4.6. Inhibition of eIF5A Hypusination

The key enzymes in activating hypusination of eIF5A at lysine K-50 are DHS and DOHH, both of which have direct inhibitors. N1-Guanyl-1,7-diaminoheptane (GC7) inhibits DHS and has been studied in vitro in a variety of cancer cell lines. Indeed, GC7 treatment augments the activity of a variety of chemotherapeutic agents and has synergy with targeted agents such as imatinib in BCR-ABL-driven leukemia [112,113,114]. However, the clinical utility of GC7 beyond in vitro studies is uncertain, as it is a spermidine analog and can therefore affect other aspects of polyamine homeostasis not specific to hypusination of eIF5A. DOHH requires iron for the hydroxylation of hypusine, making DOHH susceptible to inhibition by iron chelators such as ciclopirox and deferiprone, both of which are clinically available agents. Ciclopirox is an antifungal agent and has been shown to inhibit growth and stimulate apoptosis in a variety of cancer types in vitro [115,116] and in vivo [117]. Deferiprone is an oral chelator used to treat iron overload secondary to chronic blood transfusion in thalassemia and was found to inhibit proliferation of cervical cancer cells in vitro [118]. A Phase I clinical trial in patients with advance hematologic malignancies to assess dose and side effect profile of ciclopirox demonstrated clinical tolerability of escalated doses and even evidence of disease stabilization in a few patients [119]. It is possible that a combination therapy with one of these agents blocking a key step in the hypusination of eIF5A and a polyamine antagonist may show additive or synergistic anti-tumor effects.

5. Conclusions: Current Gaps and Future Perspective

MYC-driven bioribogenesis and protein synthesis are central to its oncogenicity. While directly targeting MYC has proven difficult, downstream effectors driving increases in global and selective protein synthesis provide numerous targetable pathways that have potent oncogenic roles and an exploitable therapeutic index. Here, we have highlighted some of these pathways that are essential to the increased protein synthetic drive induced by MYC. Though polyamine homeostasis is essential for normal cell growth and proliferation, an increased drive for polyamine uptake and synthesis noted in human cancers may provide a targetable MYC-driven dependency. Gene expression signatures of MYC-driven cancers often demonstrate increased expression of enzymes involved in polyamine synthesis and decreased expression of polyamine catabolic enzymes, highlighting this coordinated signaling downstream of MYC. Polyamines play an important role in protein synthesis, both globally and selectively, by activating key translation factors such as eIF5A. However, the exact mechanisms by which polyamine depletion leads to protein translation stress and the mechanisms of anti-tumor activity when polyamines are depleted from tumor cells remain the subject of ongoing work.

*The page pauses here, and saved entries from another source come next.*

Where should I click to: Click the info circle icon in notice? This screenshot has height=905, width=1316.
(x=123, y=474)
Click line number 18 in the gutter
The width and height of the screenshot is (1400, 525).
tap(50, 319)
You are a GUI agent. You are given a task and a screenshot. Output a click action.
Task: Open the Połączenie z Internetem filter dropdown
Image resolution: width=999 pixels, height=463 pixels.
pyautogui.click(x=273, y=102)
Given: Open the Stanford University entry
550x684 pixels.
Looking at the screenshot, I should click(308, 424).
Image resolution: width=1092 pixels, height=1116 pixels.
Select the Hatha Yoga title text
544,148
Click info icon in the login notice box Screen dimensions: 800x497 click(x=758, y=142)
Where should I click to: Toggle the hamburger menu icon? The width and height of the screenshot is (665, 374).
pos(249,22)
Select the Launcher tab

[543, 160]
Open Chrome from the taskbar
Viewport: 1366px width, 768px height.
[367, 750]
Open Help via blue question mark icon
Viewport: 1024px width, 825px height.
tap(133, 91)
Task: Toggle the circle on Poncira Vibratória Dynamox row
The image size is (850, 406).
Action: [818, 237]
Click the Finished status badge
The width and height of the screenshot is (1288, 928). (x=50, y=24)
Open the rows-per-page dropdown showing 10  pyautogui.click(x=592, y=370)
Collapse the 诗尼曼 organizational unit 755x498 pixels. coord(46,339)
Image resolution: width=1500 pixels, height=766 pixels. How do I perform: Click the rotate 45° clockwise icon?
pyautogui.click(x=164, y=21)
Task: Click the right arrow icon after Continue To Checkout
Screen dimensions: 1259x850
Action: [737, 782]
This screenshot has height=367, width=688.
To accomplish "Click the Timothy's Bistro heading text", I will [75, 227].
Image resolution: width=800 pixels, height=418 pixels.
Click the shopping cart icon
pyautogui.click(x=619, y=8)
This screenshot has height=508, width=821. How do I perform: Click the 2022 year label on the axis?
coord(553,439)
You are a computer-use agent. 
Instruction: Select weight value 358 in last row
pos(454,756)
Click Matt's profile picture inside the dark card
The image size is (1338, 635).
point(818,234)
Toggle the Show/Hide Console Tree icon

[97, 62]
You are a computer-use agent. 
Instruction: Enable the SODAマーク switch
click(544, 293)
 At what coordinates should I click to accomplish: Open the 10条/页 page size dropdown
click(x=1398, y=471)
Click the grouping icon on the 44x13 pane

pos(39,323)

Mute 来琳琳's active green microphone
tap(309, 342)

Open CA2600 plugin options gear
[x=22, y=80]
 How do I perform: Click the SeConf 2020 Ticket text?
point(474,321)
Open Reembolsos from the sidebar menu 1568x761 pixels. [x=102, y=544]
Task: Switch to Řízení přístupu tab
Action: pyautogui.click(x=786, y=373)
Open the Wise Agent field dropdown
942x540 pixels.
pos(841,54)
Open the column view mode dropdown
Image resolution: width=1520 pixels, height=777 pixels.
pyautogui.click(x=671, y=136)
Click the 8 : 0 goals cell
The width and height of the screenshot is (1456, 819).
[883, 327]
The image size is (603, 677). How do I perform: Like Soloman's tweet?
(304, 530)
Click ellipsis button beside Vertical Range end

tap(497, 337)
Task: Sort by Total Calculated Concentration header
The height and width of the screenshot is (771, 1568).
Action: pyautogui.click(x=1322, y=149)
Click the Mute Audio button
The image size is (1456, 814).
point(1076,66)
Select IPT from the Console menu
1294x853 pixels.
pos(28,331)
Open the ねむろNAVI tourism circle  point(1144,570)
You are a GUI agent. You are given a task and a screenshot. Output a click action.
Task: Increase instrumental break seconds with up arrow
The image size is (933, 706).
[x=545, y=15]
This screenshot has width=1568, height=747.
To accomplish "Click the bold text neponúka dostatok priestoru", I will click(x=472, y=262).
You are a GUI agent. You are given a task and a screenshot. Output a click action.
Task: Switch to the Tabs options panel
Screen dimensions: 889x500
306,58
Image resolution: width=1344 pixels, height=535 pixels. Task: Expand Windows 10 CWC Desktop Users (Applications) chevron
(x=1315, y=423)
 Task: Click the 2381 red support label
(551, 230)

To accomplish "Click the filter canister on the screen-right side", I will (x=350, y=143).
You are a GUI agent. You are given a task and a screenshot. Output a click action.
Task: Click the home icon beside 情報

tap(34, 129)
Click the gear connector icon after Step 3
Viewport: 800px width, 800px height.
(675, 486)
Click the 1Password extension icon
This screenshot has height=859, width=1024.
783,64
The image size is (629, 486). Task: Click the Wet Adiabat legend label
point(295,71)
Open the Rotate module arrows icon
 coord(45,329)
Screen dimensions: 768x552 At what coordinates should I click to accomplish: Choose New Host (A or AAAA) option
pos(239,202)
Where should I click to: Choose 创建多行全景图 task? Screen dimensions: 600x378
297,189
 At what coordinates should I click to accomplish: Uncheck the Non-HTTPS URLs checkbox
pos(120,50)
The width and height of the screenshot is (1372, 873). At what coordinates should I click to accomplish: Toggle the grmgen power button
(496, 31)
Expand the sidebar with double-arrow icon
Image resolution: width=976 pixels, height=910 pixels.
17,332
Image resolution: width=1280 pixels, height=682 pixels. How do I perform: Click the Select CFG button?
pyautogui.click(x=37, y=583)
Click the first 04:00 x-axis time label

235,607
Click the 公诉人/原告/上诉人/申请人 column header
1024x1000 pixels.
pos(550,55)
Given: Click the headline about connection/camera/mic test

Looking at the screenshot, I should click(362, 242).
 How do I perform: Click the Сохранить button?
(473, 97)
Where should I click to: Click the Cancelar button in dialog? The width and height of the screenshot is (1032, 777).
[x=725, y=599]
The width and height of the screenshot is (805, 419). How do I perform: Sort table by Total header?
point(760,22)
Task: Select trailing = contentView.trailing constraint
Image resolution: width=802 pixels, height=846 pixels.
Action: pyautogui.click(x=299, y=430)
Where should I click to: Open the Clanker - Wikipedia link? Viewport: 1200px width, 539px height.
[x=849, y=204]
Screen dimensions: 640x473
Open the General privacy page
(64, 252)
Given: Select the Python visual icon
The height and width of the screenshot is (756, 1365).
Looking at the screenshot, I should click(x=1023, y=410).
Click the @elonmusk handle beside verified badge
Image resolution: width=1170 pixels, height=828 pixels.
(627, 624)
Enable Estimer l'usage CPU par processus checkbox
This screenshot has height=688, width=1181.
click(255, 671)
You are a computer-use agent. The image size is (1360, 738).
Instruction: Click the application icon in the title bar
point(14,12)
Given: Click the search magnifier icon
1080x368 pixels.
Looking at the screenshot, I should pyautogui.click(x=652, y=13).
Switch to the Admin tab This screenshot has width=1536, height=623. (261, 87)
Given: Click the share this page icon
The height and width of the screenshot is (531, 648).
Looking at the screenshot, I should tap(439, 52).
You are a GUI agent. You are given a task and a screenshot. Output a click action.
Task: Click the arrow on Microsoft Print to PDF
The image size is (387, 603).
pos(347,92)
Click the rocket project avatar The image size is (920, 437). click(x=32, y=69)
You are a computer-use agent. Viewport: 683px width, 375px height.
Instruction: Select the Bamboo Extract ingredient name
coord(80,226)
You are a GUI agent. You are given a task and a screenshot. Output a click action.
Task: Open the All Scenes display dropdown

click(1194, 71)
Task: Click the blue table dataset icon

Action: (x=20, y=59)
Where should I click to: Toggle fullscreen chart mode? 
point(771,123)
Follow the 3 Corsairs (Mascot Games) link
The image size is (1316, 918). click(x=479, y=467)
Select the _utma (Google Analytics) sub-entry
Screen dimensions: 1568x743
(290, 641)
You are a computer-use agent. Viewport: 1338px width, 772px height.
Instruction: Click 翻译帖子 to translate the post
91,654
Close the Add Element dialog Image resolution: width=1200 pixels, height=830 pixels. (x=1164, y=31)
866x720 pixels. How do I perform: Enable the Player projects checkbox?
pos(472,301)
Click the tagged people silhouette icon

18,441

Current studies in our laboratory and others are aimed at using a combination strategy to induce protein translation stress through direct polyamine depletion in addition to inhibition of the translation machinery in neuroblastoma and other MYC-driven tumor models. Polyamine depletion, alone or in combination with inhibitors of protein translation, may provide a potent stress on a MYC-driven cancer, which may result in clinically significant anti-tumor activity. Such preclinical work is required for the informed design of clinical protocols to test these approaches, with the hope of understanding which additional compounds, if any, provide the highest likelihood of clinically relevant anti-tumor effects.